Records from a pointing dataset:

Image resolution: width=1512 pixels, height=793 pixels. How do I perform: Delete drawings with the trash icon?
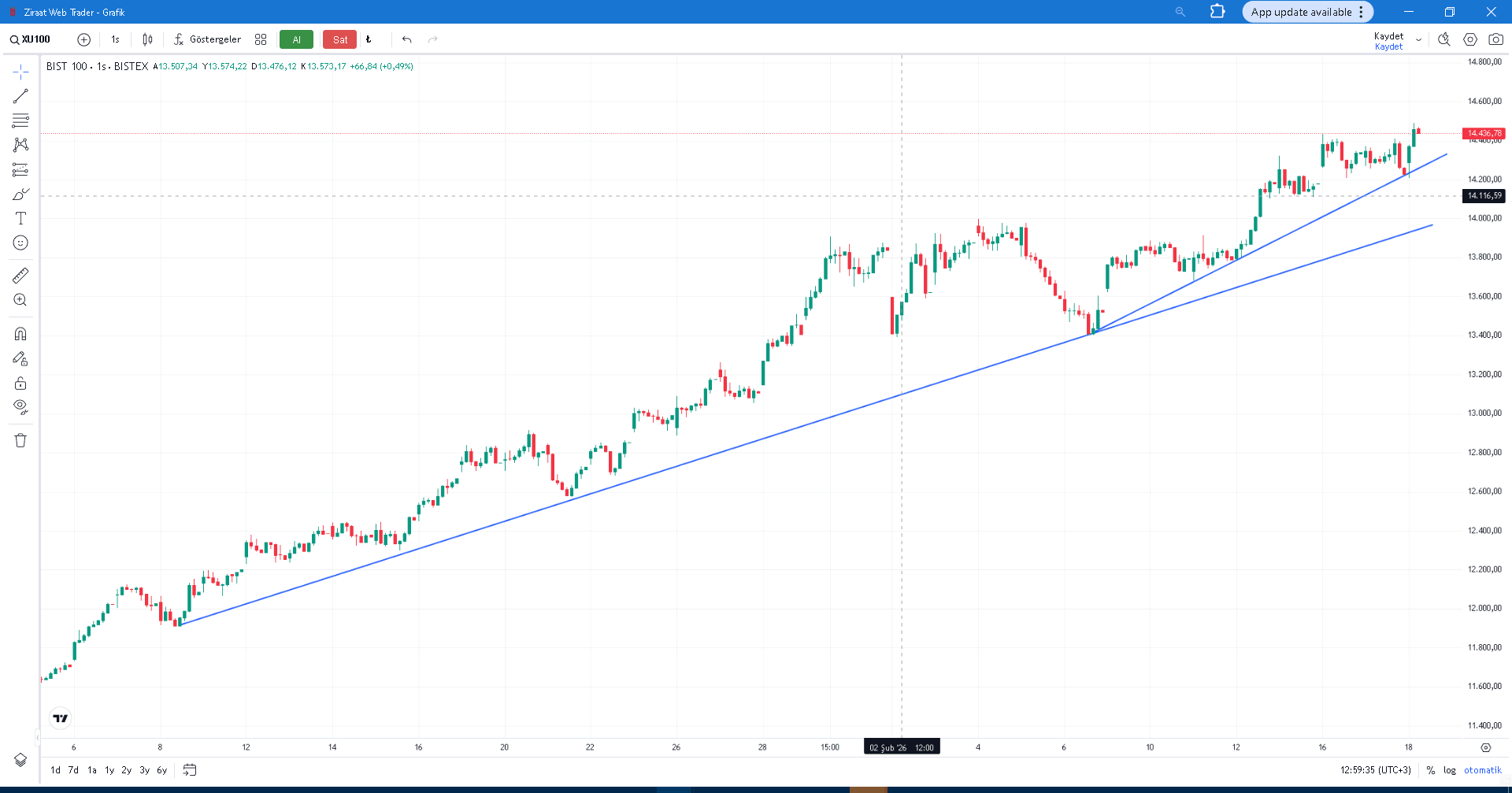click(x=20, y=440)
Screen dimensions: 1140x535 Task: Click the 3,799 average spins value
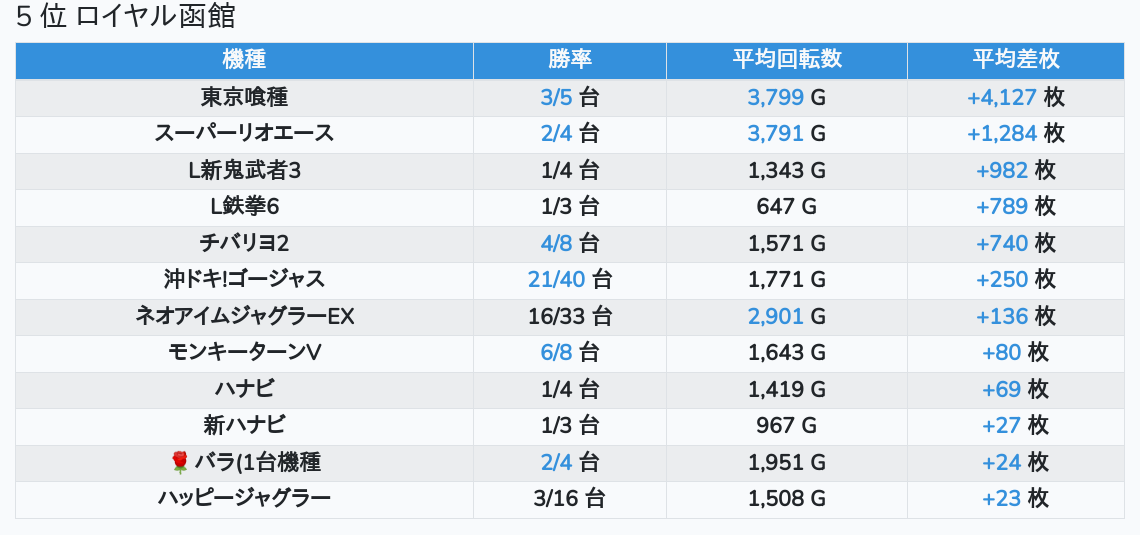click(x=775, y=97)
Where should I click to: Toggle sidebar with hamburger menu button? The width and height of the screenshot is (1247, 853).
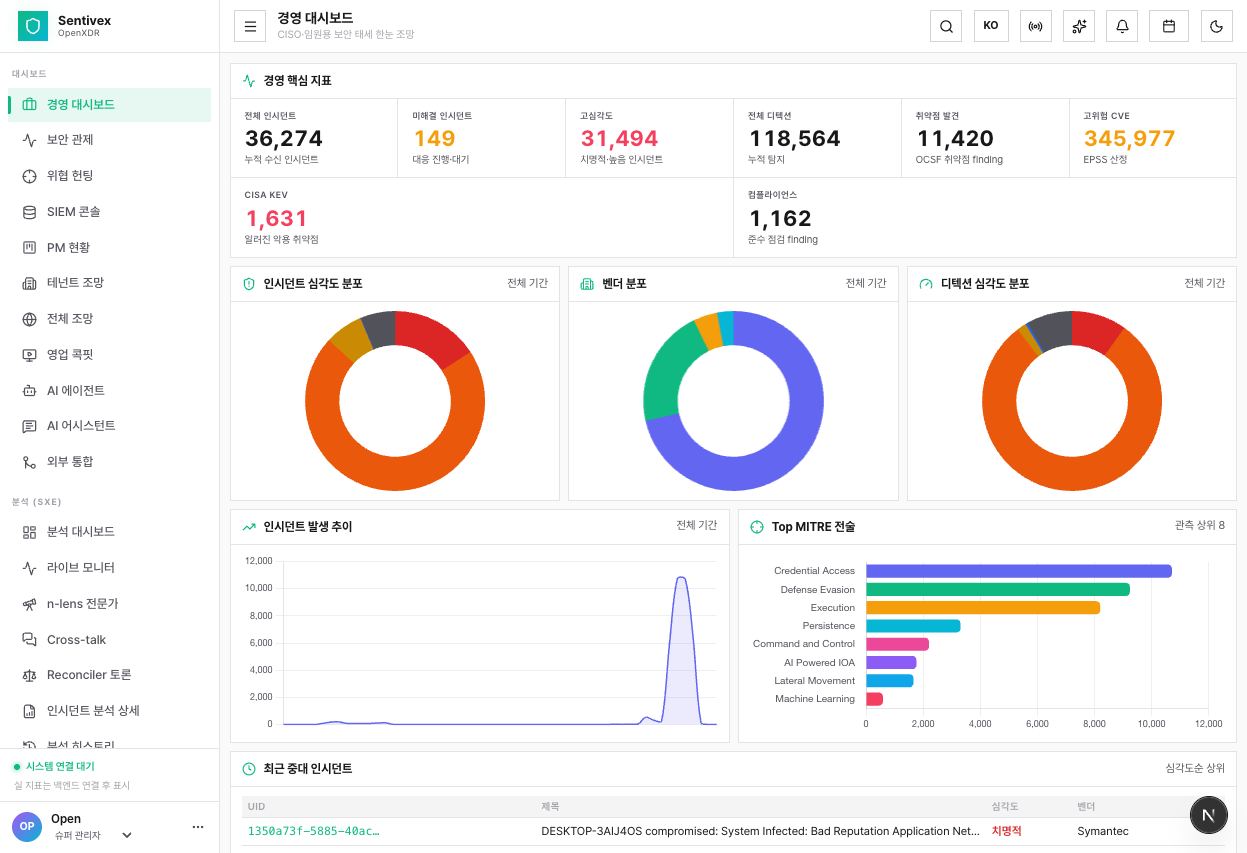click(250, 26)
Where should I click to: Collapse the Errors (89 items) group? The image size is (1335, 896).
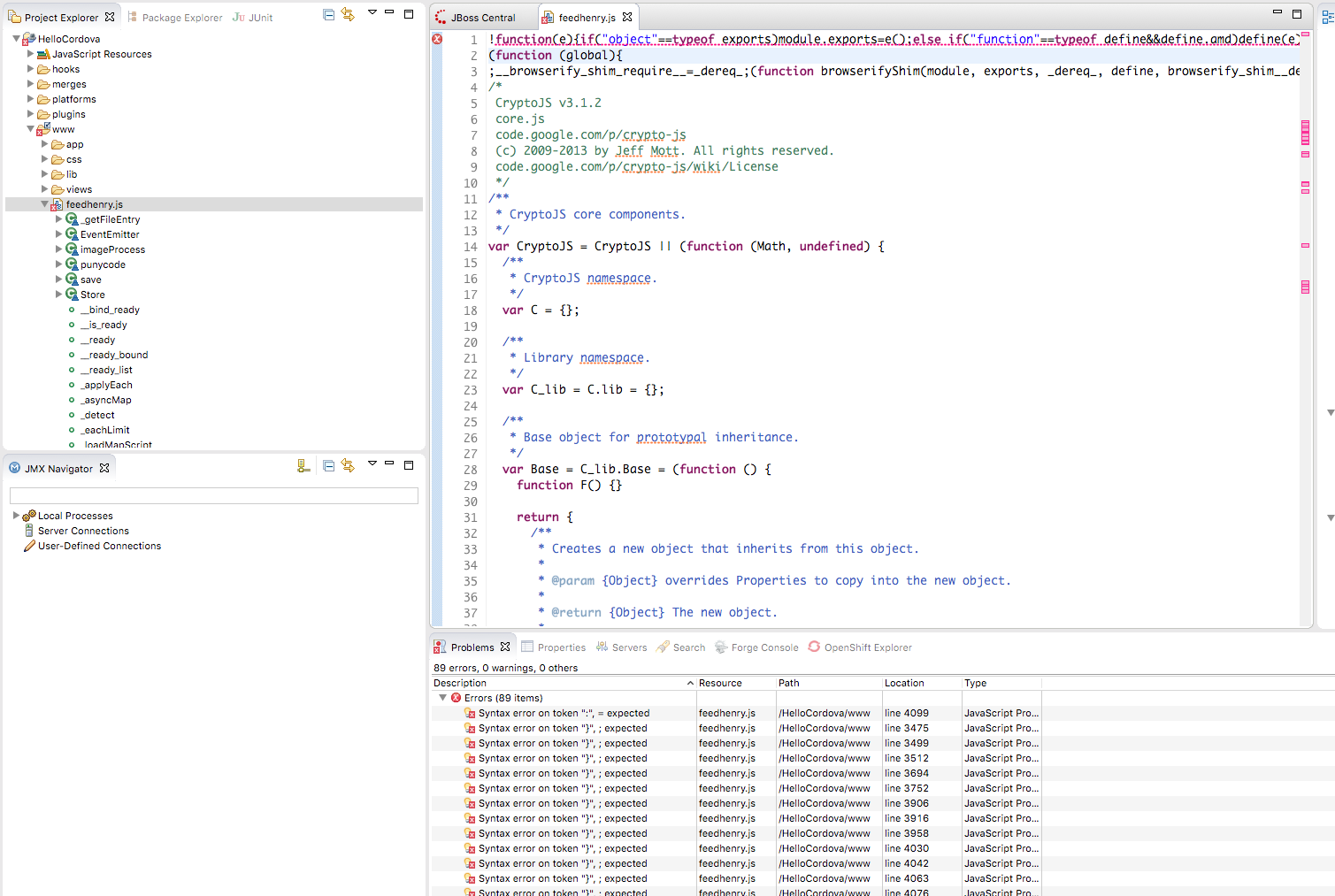[x=443, y=698]
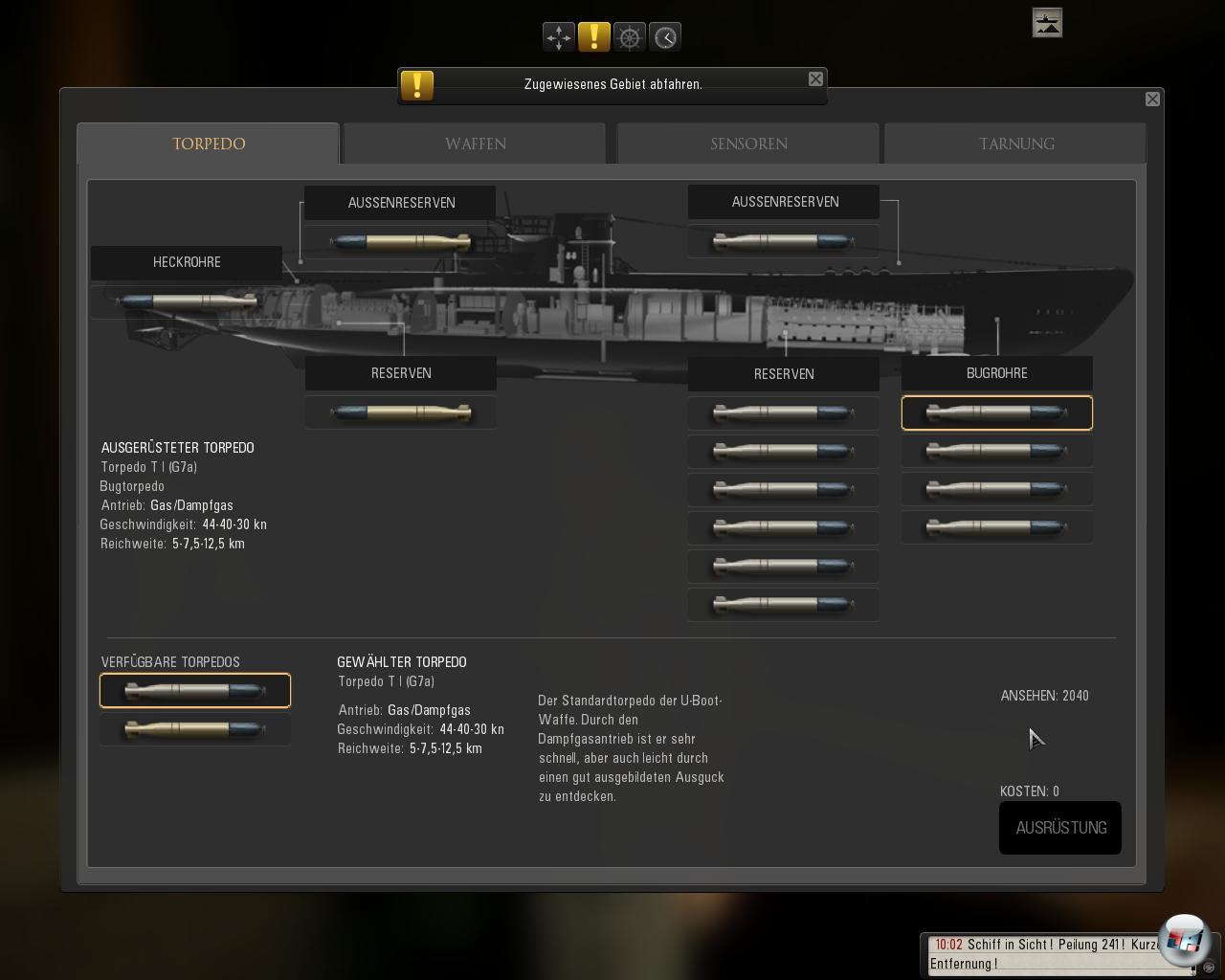Select the second Bugrohre torpedo slot

pos(996,451)
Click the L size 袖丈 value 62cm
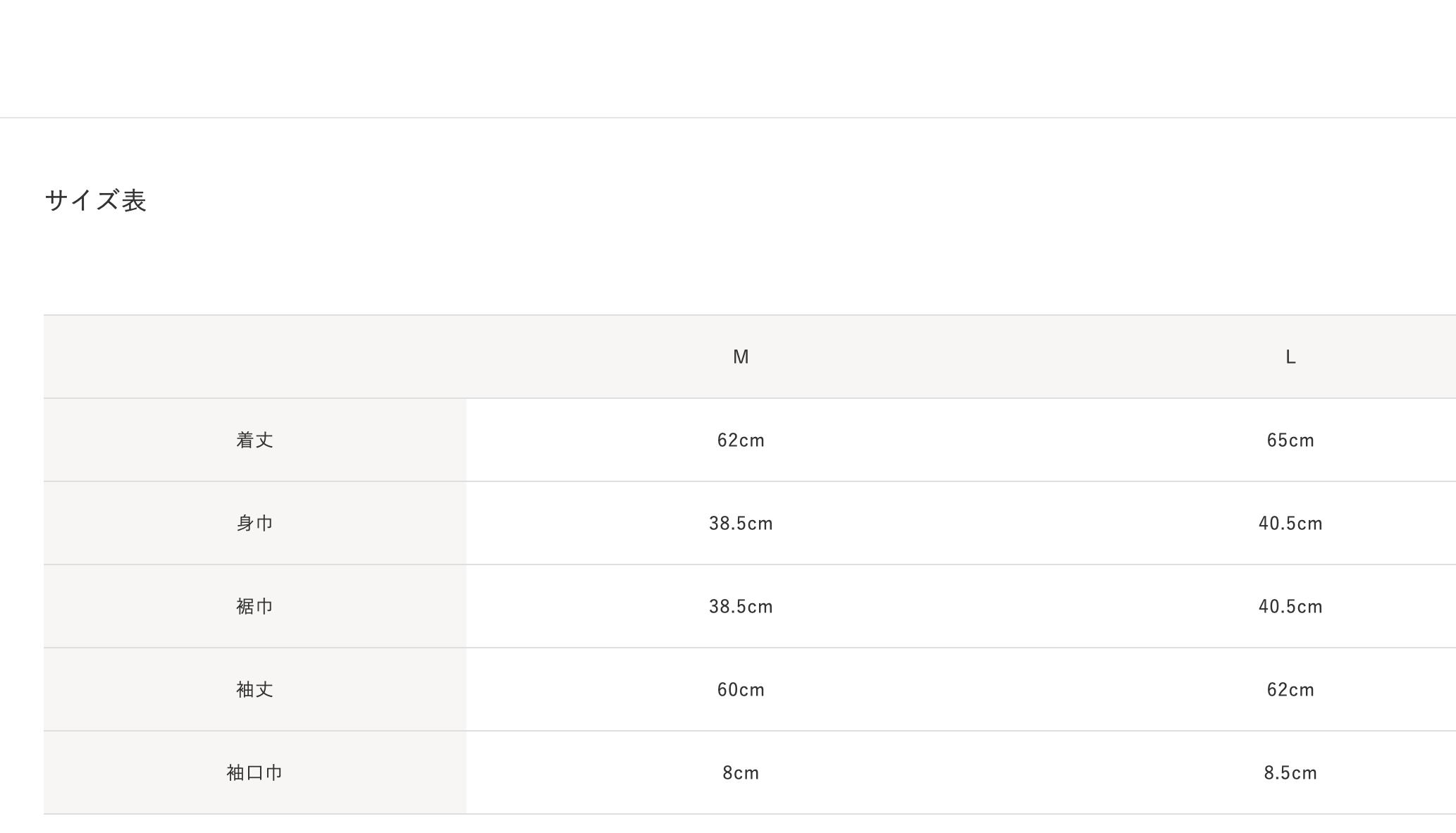Screen dimensions: 1456x833 (1290, 690)
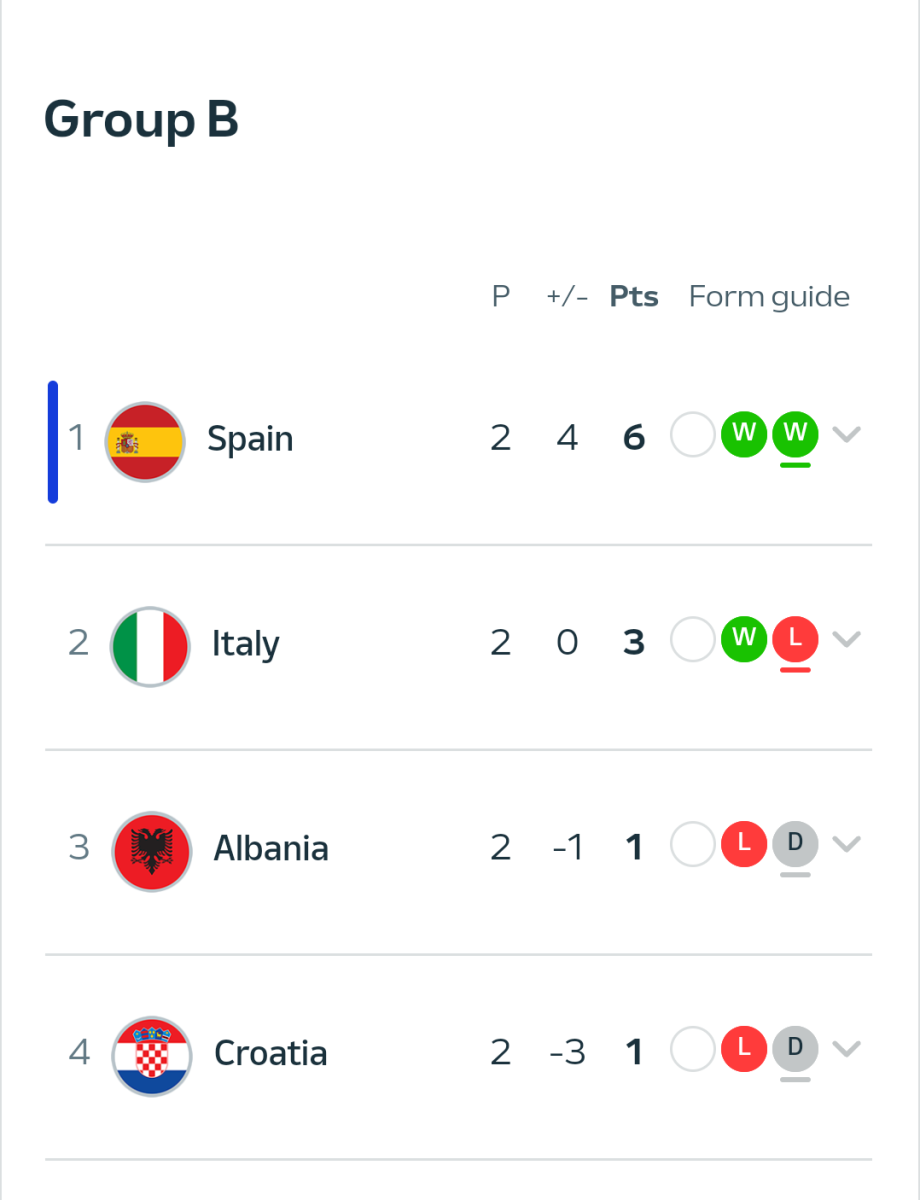Image resolution: width=920 pixels, height=1200 pixels.
Task: Open the Croatia team name link
Action: [x=270, y=1054]
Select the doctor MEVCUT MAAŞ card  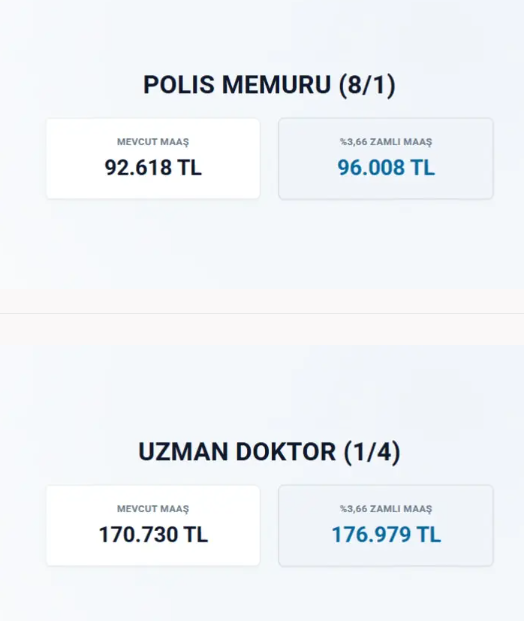coord(153,526)
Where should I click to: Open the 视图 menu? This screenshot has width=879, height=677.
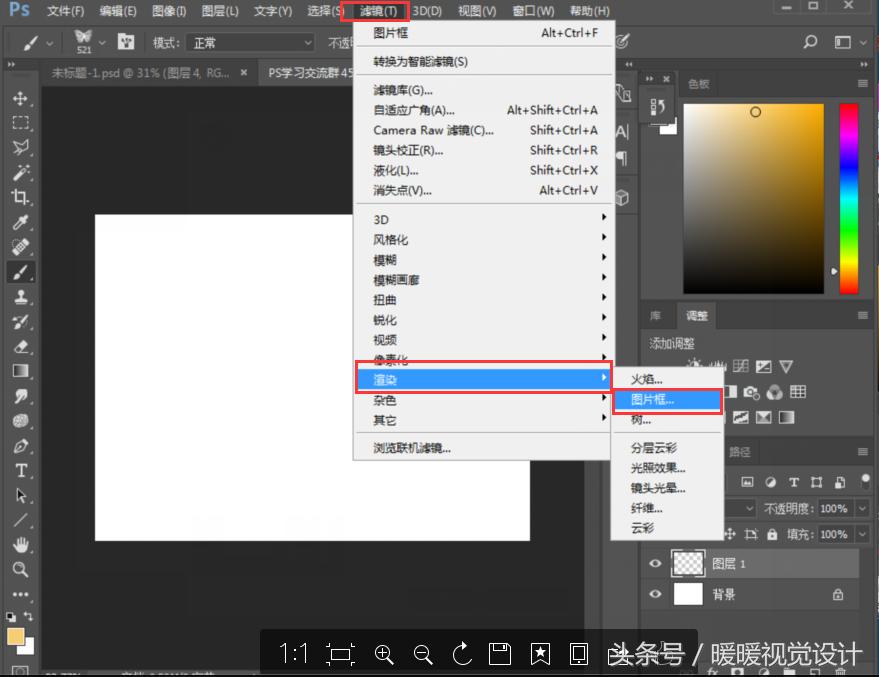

§ GIVEN EXERCISE
Repeat the data from its beginning through the line containing "Action: [x=270, y=1054]", inclusive, leaving out the pictures.

§ EXERCISE ANSWER
Image resolution: width=1512 pixels, height=793 pixels. How do I perform: Delete drawings with the trash icon?
click(x=20, y=440)
Screen dimensions: 1140x535 Task: Click the 3,799 average spins value
click(x=775, y=97)
Where should I click to: Toggle sidebar with hamburger menu button? The width and height of the screenshot is (1247, 853).
click(250, 26)
Where should I click to: Collapse the Errors (89 items) group? The image size is (1335, 896).
[x=443, y=698]
Select the second Bugrohre torpedo slot

pos(996,451)
Click the L size 袖丈 value 62cm
Screen dimensions: 1456x833 (1290, 690)
Image resolution: width=920 pixels, height=1200 pixels.
Task: Open the Croatia team name link
Action: [x=270, y=1054]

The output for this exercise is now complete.